Chef.at.Home's picture
Ingredients
  Potatoes 6 Medium
  Chopped green onions 1⁄4 Cup (4 tbs)
  Butter/Margarine 2 Tablespoon
  All purpose flour 2 Tablespoon
  Salt 1 1⁄2 Teaspoon
  Pepper 1⁄4 Teaspoon
  Milk 1 Cup (16 tbs)
  Mayonnaise/Salad dressing 1⁄2 Cup (8 tbs)
  Prepared mustard 4 Teaspoon
  Worcestershire sauce 1 Teaspoon
  Fresh peas/1 cup frozen peas from a 1 1/2 pound bag 1 Pound, shelled
  Cooked tongue slices/Ham 8
  White corn syrup 1 Tablespoon
Directions

1. Cook potatoes in boiling salted water in a large saucepan 20 minutes, or until tender; drain. Cool till easy to handle; peel and slice; place in large bowl; add onions.
2. While potatoes cook, melt butter or margarine in a small saucepan; stir in flour, salt and pepper; cook, stirring, just until bubbly.

============================================================

▶ **TASKS TO CARRY OUT**
a) In the recipe, how long are the potatoes cooked in boiling salted water?
b) Extend the recipe by writing the directions that follow its second step.

▶ **DATASET SECTION**
============================================================

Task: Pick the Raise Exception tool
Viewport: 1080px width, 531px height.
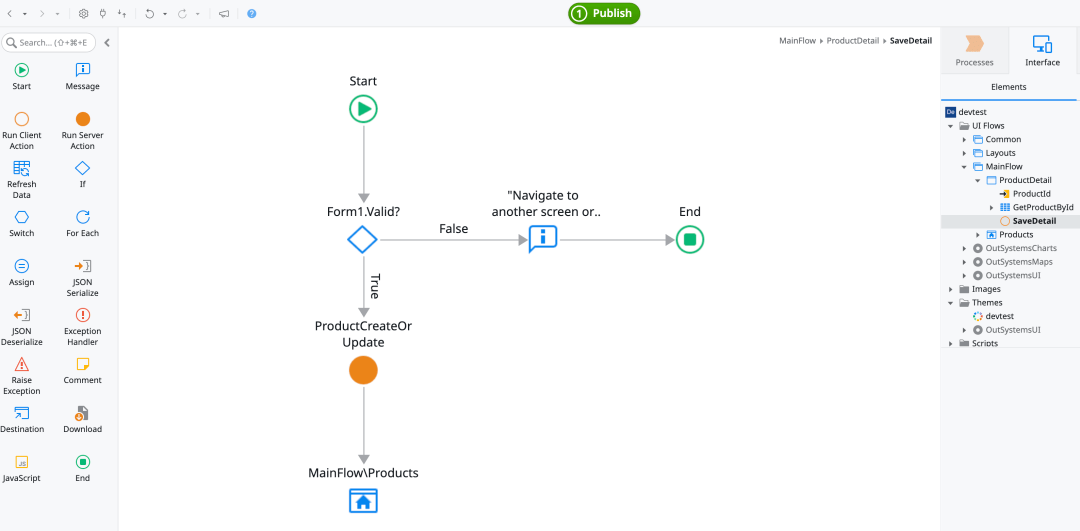Action: (22, 364)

============================================================

▶ **RESPONSE LIST**
a) 20 minutes, or until tender.

b)
3. Stir in milk; continue cooking and stirring until sauce thickens and bubbles 3 minutes; remove from heat. Stir in mayonnaise or dressing, 3 teaspoons of the mustard and the Worcestershire sauce.
4. Pour hot sauce over potatoes and onions; toss lightly until potatoes are coated. Spoon onto a large, ovenproof platter or 8-cup baking dish.
5. Cook the peas in boiling salted water in a small saucepan 5 minutes; drain.
6. Overlap meat in a ring on potatoes; spoon peas into center.
7. Mix corn syrup and remaining 1 teaspoon mustard in a cup; brush over meat.
8. Bake in moderate oven (350°) for 15 minutes, or until potatoes are hot and the meat is lightly glazed.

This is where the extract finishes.